• [TASK] Where does the word "Collapse" appear in the data? Copy every line that holds it.

• [TASK MATERIAL]

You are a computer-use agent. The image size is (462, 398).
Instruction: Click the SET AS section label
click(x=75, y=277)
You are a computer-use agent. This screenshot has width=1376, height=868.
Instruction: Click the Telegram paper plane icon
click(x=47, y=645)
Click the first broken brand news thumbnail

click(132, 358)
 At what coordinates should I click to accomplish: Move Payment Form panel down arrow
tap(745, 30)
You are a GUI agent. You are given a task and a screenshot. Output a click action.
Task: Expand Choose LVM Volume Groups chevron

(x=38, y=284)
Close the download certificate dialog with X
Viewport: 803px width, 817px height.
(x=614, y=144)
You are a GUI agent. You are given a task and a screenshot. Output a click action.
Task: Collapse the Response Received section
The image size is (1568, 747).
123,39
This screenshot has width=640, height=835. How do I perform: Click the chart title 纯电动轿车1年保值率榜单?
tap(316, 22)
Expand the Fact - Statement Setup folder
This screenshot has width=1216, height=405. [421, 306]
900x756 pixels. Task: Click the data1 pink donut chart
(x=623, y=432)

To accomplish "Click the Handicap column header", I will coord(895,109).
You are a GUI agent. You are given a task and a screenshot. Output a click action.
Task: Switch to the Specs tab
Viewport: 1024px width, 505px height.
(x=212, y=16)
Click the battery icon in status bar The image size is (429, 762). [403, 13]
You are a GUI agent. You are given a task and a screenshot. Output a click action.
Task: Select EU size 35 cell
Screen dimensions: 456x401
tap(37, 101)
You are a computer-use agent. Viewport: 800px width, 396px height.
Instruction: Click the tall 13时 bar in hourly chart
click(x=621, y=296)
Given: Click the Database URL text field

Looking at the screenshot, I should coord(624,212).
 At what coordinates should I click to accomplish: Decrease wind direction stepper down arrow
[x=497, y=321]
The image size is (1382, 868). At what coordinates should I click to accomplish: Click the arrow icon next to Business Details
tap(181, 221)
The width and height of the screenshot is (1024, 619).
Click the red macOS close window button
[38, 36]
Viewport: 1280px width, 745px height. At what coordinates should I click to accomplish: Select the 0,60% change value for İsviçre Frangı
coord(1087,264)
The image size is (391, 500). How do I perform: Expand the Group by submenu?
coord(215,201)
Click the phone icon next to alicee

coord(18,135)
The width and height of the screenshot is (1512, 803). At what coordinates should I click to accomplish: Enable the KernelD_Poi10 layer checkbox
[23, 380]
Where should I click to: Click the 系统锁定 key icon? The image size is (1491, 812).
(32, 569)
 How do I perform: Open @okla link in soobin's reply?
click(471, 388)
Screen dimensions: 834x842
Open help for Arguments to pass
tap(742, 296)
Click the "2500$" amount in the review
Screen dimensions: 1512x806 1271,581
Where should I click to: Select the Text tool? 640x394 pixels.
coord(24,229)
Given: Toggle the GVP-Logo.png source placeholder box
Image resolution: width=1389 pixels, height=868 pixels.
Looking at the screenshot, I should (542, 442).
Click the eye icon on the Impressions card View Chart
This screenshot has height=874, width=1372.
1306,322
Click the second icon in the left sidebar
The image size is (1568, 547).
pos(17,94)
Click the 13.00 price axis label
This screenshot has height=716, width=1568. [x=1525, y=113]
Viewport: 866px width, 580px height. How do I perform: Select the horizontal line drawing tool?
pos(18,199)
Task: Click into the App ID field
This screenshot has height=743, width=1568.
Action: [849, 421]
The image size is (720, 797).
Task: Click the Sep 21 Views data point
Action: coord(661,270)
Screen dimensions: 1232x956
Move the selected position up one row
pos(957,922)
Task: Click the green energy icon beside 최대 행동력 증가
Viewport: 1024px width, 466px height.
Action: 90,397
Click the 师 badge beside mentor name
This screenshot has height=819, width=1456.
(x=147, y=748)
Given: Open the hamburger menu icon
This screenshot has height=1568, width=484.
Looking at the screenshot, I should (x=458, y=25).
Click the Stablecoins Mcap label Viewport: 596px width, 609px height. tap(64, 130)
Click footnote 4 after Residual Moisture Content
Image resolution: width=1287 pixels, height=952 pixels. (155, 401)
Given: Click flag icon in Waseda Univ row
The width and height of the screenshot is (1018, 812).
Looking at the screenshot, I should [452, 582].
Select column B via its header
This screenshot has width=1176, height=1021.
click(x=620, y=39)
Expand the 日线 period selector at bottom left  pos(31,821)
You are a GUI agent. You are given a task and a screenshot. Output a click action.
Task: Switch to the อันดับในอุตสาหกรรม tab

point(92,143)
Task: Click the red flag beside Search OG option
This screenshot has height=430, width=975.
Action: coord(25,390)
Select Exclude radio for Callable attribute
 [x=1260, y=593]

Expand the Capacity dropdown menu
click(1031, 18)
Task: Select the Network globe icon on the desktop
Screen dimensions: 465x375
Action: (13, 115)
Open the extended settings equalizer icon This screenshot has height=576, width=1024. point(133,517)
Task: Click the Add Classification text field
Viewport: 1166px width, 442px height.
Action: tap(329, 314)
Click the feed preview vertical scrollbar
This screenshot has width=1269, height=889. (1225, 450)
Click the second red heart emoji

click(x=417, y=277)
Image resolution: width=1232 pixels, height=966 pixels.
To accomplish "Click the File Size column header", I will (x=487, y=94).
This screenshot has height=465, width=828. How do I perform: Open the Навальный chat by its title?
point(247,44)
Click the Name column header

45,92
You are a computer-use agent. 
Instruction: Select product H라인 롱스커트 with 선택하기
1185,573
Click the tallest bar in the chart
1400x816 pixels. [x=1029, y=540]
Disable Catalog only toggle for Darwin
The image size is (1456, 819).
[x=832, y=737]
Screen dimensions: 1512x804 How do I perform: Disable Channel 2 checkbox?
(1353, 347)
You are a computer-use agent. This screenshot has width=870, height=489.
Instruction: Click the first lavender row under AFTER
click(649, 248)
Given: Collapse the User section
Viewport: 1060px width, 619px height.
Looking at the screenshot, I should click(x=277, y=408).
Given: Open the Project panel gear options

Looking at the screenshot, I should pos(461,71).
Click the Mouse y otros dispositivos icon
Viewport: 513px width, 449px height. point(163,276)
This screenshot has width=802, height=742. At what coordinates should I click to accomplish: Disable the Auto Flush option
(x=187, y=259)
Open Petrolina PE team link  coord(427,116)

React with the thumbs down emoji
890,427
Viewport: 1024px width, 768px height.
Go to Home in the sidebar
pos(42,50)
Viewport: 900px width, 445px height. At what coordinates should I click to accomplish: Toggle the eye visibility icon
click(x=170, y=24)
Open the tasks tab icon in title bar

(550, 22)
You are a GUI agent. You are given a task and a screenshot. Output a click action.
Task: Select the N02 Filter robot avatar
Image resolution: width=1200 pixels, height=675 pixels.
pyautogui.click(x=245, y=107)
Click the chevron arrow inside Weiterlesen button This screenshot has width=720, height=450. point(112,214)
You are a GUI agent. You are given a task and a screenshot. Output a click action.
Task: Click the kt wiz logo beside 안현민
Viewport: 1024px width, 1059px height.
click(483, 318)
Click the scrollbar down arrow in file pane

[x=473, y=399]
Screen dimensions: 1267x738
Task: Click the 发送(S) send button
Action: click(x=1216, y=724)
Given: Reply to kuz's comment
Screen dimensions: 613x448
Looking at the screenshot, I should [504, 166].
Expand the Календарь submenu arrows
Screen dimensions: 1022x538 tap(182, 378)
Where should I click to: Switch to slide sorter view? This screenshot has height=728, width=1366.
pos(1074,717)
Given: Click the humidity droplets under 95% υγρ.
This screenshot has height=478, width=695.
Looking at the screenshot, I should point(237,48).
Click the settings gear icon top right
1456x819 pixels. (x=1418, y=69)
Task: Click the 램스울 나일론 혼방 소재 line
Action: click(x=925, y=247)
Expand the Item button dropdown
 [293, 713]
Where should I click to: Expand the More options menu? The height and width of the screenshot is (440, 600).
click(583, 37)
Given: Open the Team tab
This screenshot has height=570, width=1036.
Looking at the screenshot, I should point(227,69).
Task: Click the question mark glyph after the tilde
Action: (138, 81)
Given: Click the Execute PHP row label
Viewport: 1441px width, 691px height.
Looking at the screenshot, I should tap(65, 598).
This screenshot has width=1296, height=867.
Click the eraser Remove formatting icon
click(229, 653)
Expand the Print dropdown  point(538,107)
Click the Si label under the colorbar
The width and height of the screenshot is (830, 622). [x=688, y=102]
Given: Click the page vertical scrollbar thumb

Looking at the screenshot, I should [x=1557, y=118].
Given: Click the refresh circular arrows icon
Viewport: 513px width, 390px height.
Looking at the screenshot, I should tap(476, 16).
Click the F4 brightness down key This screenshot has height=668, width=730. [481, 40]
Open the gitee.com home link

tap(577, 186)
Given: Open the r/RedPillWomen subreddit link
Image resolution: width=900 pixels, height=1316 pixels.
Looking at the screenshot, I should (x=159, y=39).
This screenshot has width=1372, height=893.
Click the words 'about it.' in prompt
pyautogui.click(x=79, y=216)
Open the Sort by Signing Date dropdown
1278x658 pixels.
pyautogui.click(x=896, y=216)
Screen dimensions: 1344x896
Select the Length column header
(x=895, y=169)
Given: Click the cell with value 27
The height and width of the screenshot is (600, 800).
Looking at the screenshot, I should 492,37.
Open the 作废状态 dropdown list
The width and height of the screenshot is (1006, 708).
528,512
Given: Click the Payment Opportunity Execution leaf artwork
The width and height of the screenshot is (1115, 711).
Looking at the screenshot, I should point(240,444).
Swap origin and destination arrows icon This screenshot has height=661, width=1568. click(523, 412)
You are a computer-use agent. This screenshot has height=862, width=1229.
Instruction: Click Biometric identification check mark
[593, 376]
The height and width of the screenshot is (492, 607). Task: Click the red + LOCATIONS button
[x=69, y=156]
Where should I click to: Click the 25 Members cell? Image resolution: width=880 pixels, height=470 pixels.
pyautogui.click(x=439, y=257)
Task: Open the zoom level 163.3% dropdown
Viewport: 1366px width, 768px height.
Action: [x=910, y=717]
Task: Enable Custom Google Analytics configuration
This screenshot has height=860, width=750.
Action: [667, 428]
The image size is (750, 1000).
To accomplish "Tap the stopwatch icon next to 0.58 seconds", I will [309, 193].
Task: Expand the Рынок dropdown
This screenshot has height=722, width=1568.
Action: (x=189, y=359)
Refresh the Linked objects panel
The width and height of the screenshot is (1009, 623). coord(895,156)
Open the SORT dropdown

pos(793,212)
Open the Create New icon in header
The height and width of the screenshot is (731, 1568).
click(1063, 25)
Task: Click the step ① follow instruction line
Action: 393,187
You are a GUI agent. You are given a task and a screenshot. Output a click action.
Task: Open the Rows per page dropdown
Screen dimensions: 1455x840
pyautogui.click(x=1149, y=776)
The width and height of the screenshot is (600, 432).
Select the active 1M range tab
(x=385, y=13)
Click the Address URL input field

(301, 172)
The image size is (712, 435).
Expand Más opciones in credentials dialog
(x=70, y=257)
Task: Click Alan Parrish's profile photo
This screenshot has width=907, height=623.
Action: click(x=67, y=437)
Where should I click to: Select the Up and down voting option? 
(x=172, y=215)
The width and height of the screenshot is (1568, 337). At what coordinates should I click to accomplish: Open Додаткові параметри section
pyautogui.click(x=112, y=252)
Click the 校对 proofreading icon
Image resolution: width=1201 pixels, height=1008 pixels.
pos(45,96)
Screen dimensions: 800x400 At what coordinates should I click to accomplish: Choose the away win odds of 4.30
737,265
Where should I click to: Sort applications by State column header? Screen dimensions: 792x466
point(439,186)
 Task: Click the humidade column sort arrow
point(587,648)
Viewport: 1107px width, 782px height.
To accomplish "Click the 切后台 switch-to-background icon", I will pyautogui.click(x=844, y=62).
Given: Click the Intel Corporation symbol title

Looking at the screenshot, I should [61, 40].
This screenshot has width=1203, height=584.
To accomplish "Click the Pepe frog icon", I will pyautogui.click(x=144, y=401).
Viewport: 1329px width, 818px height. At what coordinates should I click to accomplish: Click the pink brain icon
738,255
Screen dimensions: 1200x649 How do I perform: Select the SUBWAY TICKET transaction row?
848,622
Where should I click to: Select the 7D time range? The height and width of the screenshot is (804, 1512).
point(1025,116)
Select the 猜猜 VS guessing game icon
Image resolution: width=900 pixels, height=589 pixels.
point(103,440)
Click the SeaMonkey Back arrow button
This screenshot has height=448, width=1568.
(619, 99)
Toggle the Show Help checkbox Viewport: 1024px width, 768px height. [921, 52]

• [RESULT BELOW]
Task: Collapse the Response Received section
Given: Collapse the User section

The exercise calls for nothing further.